Textauszug:

^^^^

Bundesfinanzminister Olaf Scholz hat sich in die Diskussion um die weiteren Corona-Maßnahmen eingeschaltet. Scholz, der zugleich Kanzlerkandidat der SPD für die Bundestagswahl ist, forderte strengere Auflagen und ein einheitliches Vorgehen der Bundesländer.
Die dritte Infektionswelle müsse möglichst bald und möglichst wirksam gebrochen werden, sagte Scholz in Berlin. Die Politik müsse zu einer klaren und verständlichen Sprache zurückfinden und einmal beschlossene Maßnahmen auch einheitlich umsetzen. Damit spielte der SPD-Kanzlerkandidat auf die unterschiedliche Handhabung der Beschlüsse der letzten Bund-Länder-Konferenz an.
Scholz attackiert Laschet
Ohne seinen möglichen Gegenkandidaten im Rennen um das Kanzleramt, CDU-Chef Armin Laschet, namentlich zu erwähnen, kritisierte Olaf Scholz besonders das Land Nordrhein-Westfalen. Hier seien die beschlossenen Ausgangsbeschränkungen bei hoher Inzidenzzahl nicht ausreichend umgesetzt worden. "Ich fände es gut, wenn diese Verabredung, die wir miteinander haben, (...) überall gilt und von allen beachtet würde", sagte Scholz.
NRW-Ministerpräsident Laschet hatte zuletzt eine vorgezogene weitere Verhandlungsrunde der Länderchefs gefordert, um einen mehrwöchigen, wie er sagte, "Brücken-Lockdown" zu beschließen. Dieser solle gelten, bis ein größerer Prozentsatz der Deutschen gegen das Coronavirus geimpft sei. Im ZDF-"Morgenmagazin" nannte Laschet einen Zeitraum von zwei bis drei Wochen mit härteren Corona-Schutzmaßnahmen, bis die bundesweite Inzidenz die Zielmarke von 100 unterschreitet.
Viel Gegenwind für "Brücken-Lockdown"
Laschets Vorschlag rief unterschiedliche Reaktionen hervor. Berlins Regierender Bürgermeister Michael Müller (SPD) sagte in der ARD, noch sei sehr viel unklar, was Laschet mit einem "Brücken-Lockdown" meine. Daher mache es keinen Sinn, jetzt vorzeitig zu einer Ministerpräsidentenkonferenz zusammenzukommen.

^^^^

Inhalt des Datensatzes:
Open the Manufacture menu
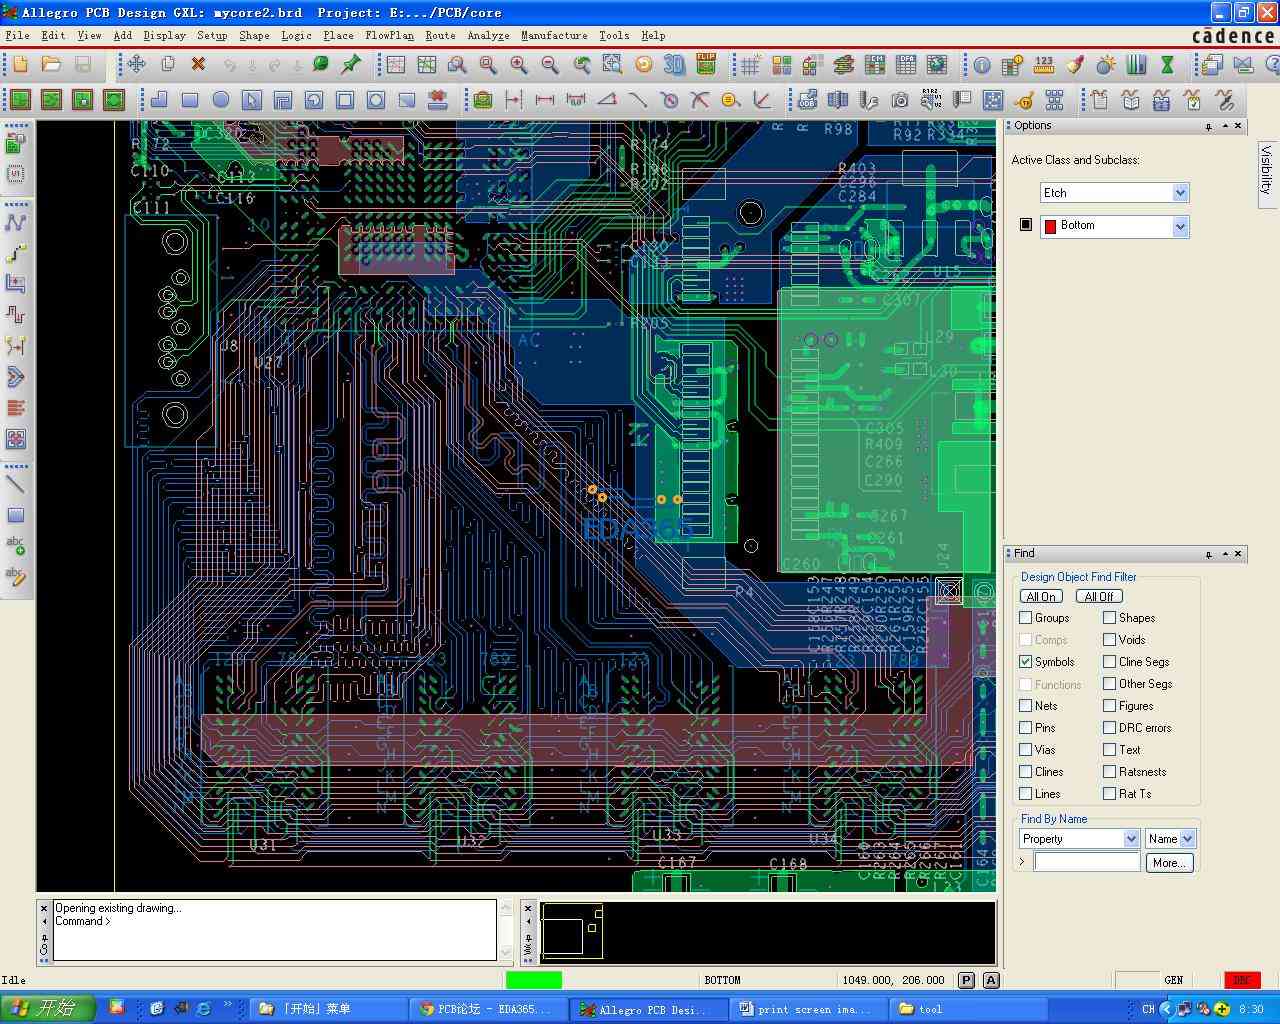Viewport: 1280px width, 1024px height. pyautogui.click(x=554, y=35)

^^^^

Aufgaben:
A: Wiederholen Sie aus dem Textauszug über Scholz und die Corona-Maßnahmen wortgetreu die Stelle, die bei den Worten „Bundesfinanzminister Olaf Scholz“ beginnt und nach den Worten „letzten Bund-Länder-Konferenz an.“ endet.
B: Prüfen Sie anhand des Textauszugs über Scholz und die Corona-Maßnahmen, ob die folgenden Aussagen zutreffen. Antworten Sie jeweils mit Ja oder Nein und zitieren Sie die entscheidenden Worte wörtlich.
(i) Scholz ist Kanzlerkandidat der SPD.
(ii) Scholz nannte Laschet bei seiner Kritik an Nordrhein-Westfalen beim Namen.
(iii) Müller hielt eine vorgezogene Ministerpräsidentenkonferenz für sinnvoll.
C: Führen Sie den Textauszug über Scholz und die Corona-Maßnahmen im Anschluss an seinen letzten Satz weiter.
Die Daten sind eigenständiges Material und gehören nicht zum Textauszug.

Lösungen:
A:
Bundesfinanzminister Olaf Scholz hat sich in die Diskussion um die weiteren Corona-Maßnahmen eingeschaltet. Scholz, der zugleich Kanzlerkandidat der SPD für die Bundestagswahl ist, forderte strengere Auflagen und ein einheitliches Vorgehen der Bundesländer.
Die dritte Infektionswelle müsse möglichst bald und möglichst wirksam gebrochen werden, sagte Scholz in Berlin. Die Politik müsse zu einer klaren und verständlichen Sprache zurückfinden und einmal beschlossene Maßnahmen auch einheitlich umsetzen. Damit spielte der SPD-Kanzlerkandidat auf die unterschiedliche Handhabung der Beschlüsse der letzten Bund-Länder-Konferenz an.

B:
(i) Ja: „Scholz, der zugleich Kanzlerkandidat der SPD für die Bundestagswahl ist“
(ii) Nein: „Ohne seinen möglichen Gegenkandidaten im Rennen um das Kanzleramt, CDU-Chef Armin Laschet, namentlich zu erwähnen“
(iii) Nein: „Daher mache es keinen Sinn, jetzt vorzeitig zu einer Ministerpräsidentenkonferenz zusammenzukommen.“

C:
Niedersachsens Ministerpräsident Stephan Weil (SPD) äußerte "erhebliche Zweifel" an Laschets Vorschlag und sagte in Hannover: "Vor Ostern hat Aktionismus bei vielen Menschen für einen Vertrauensverlust gesorgt, nach Ostern dürfen wir diesen Fehler nicht wiederholen." Er verlangte Auskunft darüber, ob Laschet die Kitas komplett samt Notbetreuung schließen und ob er die Wirtschaft ganz herunterfahren wolle. Auch Hamburgs Bürgermeister Peter Tschentscher (SPD) sieht derzeit keine Notwendigkeit für ein Vorziehen der für kommenden Montag geplanten Beratungen der Regierungschefs von Bund und Ländern zur Corona-Lage.
Der thüringische Ministerpräsident Bodo Ramelow (Linke) und CSU-Generalsekretär Markus Blume zeigten sich ebenfalls skeptisch. Bayerns Gesundheitsminister Klaus Holetschek (CSU) teilte in München mit, es müsse mehr Klarheit herrschen, "was genau Nordrhein-Westfalen plant". Damit neue Schritte von den Bürgern akzeptiert würden, brauche es konkrete Konzepte, die mit wissenschaftlichen Daten untermauert seien.
FDP-Chef Christian Lindner erklärte, Laschets Vorstoß sei "aktionistisch". Er warnte, die Diskussion über die Kanzlerkandidatur in CDU und CSU dürfe die Pandemiebekämpfung nicht beeinträchtigen.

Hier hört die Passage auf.